CHALLENGE
Count the lines in the data below that contain the string "panel", treating case as significant, and reply with only that number.

RECORDS SUPPLIED
-*-
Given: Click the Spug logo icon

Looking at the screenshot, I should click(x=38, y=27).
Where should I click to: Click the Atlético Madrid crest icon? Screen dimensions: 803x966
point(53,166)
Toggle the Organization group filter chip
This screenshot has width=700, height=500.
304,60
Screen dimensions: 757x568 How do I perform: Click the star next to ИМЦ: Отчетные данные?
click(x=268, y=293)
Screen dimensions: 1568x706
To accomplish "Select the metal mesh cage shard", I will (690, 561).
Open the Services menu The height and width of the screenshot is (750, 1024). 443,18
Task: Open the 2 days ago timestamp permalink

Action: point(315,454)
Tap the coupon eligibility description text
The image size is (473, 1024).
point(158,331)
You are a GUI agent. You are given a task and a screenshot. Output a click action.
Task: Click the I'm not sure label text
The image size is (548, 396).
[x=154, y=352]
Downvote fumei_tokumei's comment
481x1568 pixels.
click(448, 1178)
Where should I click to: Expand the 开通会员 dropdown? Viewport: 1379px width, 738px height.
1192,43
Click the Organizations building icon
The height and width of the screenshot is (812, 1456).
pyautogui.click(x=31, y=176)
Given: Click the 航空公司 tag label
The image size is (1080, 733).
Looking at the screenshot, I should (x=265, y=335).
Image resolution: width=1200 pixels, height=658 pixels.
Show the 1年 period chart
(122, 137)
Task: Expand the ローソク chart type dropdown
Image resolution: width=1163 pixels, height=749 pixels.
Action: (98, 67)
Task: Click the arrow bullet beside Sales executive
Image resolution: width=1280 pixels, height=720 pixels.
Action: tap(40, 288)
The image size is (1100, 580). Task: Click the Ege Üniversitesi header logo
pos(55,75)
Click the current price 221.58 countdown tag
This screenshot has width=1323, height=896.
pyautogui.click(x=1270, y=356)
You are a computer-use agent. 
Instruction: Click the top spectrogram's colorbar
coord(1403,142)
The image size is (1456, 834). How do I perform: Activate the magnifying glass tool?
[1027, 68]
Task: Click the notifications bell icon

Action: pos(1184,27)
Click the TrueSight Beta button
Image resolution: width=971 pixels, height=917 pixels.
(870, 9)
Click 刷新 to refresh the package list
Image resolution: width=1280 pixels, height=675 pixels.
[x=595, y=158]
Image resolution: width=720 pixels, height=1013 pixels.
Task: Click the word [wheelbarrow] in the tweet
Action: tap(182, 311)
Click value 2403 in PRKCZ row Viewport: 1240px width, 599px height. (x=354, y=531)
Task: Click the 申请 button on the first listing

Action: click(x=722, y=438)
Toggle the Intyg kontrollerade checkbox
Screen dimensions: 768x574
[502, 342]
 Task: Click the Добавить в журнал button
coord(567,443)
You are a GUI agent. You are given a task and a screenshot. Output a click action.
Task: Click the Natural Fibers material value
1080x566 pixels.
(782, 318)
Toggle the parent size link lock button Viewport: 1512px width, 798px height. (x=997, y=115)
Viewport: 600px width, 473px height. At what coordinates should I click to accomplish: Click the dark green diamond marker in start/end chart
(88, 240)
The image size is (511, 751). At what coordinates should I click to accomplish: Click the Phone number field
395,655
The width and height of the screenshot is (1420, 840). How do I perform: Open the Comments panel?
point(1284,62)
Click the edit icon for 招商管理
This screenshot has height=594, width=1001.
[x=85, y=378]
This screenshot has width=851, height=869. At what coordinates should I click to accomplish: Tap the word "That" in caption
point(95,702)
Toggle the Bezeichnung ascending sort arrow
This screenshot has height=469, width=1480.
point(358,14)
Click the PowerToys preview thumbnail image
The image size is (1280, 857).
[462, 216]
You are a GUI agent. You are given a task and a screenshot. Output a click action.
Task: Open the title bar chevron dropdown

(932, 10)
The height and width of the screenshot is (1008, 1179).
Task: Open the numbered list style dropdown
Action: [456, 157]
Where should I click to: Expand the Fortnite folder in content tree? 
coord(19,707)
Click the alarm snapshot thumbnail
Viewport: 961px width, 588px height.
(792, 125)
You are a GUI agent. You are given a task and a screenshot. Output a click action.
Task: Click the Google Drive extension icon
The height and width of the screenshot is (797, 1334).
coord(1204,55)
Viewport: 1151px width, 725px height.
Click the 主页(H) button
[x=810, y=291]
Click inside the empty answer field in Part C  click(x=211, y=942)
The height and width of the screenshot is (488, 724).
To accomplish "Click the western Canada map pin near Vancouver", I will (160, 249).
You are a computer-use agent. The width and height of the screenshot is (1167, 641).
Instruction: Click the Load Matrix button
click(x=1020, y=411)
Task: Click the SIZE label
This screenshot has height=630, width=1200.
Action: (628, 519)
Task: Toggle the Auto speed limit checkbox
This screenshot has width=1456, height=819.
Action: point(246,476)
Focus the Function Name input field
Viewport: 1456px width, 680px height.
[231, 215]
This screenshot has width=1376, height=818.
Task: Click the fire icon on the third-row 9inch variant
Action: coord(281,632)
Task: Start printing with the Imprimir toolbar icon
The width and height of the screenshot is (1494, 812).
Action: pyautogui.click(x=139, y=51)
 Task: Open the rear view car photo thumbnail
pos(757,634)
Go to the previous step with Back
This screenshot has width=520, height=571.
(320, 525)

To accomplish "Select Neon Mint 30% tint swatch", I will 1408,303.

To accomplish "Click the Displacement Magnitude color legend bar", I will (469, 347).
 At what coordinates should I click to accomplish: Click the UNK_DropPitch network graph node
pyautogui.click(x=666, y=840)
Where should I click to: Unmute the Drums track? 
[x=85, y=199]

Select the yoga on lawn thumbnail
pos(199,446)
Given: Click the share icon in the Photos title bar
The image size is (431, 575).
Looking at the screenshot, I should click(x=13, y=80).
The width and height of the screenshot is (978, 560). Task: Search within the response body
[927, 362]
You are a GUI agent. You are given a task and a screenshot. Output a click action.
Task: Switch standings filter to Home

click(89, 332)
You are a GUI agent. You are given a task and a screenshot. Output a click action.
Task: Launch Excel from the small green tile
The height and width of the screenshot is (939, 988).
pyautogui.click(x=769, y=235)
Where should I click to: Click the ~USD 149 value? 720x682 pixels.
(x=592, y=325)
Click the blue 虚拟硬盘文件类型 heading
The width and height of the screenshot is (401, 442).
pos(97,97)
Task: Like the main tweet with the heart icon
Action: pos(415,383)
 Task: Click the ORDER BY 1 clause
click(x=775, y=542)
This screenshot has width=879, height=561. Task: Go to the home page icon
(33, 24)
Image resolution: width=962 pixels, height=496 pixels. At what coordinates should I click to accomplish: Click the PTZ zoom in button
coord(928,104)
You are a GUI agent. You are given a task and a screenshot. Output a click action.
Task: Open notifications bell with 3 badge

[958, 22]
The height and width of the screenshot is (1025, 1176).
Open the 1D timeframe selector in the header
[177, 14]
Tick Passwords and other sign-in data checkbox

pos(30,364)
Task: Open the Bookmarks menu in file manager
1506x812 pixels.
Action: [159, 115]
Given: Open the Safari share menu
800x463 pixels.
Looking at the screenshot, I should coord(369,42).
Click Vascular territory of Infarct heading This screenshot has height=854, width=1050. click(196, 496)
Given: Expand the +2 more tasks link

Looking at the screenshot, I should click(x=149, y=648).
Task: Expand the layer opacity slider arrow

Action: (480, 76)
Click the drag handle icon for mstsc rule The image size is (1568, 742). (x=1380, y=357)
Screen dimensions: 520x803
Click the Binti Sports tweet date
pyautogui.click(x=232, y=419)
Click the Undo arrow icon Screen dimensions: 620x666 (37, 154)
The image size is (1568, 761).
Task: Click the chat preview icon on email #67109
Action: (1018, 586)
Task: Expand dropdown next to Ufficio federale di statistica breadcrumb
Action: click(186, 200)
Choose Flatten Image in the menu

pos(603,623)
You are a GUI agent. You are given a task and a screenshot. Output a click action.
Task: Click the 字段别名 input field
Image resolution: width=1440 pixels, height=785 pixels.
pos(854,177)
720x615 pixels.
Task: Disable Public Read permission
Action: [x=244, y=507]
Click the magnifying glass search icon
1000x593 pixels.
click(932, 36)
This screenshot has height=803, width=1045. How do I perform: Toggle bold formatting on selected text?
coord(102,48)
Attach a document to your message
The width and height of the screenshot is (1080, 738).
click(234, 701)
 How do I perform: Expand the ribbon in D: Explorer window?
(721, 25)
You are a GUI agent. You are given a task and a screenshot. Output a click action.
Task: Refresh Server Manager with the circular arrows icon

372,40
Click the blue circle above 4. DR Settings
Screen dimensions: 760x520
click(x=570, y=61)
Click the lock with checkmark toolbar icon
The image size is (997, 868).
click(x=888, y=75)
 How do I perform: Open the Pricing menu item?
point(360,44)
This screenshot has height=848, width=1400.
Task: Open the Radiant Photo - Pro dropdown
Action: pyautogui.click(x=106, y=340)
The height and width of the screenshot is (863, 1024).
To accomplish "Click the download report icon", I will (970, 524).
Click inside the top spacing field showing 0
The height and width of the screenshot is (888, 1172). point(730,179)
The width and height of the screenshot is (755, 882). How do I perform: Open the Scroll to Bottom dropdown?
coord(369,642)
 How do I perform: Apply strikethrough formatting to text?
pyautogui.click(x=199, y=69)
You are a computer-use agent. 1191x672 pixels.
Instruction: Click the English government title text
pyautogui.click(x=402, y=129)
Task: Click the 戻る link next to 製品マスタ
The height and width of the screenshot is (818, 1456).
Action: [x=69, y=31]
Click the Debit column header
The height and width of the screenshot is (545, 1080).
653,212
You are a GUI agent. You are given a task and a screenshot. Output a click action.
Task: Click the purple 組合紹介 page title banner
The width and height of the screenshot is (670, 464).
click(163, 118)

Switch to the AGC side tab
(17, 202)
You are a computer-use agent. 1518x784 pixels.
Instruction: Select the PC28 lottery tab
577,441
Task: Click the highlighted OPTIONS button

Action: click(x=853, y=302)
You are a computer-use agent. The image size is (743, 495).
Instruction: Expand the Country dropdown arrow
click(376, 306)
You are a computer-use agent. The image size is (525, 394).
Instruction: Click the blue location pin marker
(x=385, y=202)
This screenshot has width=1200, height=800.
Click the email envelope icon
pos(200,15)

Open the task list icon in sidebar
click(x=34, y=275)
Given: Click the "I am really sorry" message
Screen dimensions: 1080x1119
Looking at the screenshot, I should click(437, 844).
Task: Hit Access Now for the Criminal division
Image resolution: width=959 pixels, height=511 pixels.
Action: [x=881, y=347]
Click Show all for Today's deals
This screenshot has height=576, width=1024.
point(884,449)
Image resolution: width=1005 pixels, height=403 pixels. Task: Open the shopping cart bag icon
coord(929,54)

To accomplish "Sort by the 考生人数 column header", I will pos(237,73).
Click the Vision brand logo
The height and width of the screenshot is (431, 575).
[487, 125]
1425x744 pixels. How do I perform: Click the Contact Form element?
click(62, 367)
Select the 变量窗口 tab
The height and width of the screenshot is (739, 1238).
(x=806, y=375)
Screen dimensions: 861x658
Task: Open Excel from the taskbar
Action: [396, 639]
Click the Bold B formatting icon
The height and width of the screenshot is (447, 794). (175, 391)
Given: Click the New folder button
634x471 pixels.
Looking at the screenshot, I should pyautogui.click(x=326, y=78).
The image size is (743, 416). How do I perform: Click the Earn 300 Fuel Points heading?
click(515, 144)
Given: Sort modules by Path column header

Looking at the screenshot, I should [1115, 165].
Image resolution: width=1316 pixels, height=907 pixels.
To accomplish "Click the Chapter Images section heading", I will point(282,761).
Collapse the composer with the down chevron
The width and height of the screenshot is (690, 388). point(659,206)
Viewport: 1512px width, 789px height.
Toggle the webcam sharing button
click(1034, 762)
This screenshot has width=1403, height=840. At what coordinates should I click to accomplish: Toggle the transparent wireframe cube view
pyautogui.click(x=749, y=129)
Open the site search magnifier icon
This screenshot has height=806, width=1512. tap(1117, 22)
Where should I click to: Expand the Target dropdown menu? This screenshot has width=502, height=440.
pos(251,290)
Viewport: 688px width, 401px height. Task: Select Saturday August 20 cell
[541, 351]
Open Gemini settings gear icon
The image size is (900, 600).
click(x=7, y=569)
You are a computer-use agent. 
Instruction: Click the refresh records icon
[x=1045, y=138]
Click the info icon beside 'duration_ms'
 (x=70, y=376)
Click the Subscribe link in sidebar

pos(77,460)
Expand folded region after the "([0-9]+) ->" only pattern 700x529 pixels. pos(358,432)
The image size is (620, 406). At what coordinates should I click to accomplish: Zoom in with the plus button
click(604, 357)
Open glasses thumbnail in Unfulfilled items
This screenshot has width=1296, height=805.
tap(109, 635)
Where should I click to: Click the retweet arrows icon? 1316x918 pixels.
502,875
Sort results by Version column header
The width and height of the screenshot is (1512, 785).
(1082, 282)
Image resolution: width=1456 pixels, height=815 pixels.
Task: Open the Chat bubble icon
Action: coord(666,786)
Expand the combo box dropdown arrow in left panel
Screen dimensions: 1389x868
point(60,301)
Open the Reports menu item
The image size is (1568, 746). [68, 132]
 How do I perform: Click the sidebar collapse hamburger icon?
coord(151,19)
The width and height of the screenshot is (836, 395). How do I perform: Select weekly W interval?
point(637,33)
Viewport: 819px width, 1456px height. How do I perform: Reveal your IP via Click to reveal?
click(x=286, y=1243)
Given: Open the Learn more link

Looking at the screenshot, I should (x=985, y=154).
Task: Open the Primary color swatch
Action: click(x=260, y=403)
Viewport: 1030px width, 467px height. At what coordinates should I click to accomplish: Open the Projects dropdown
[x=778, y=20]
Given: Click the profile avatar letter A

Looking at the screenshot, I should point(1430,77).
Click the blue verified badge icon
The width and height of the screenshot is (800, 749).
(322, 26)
-*-
RESULT OF THE EXERCISE
2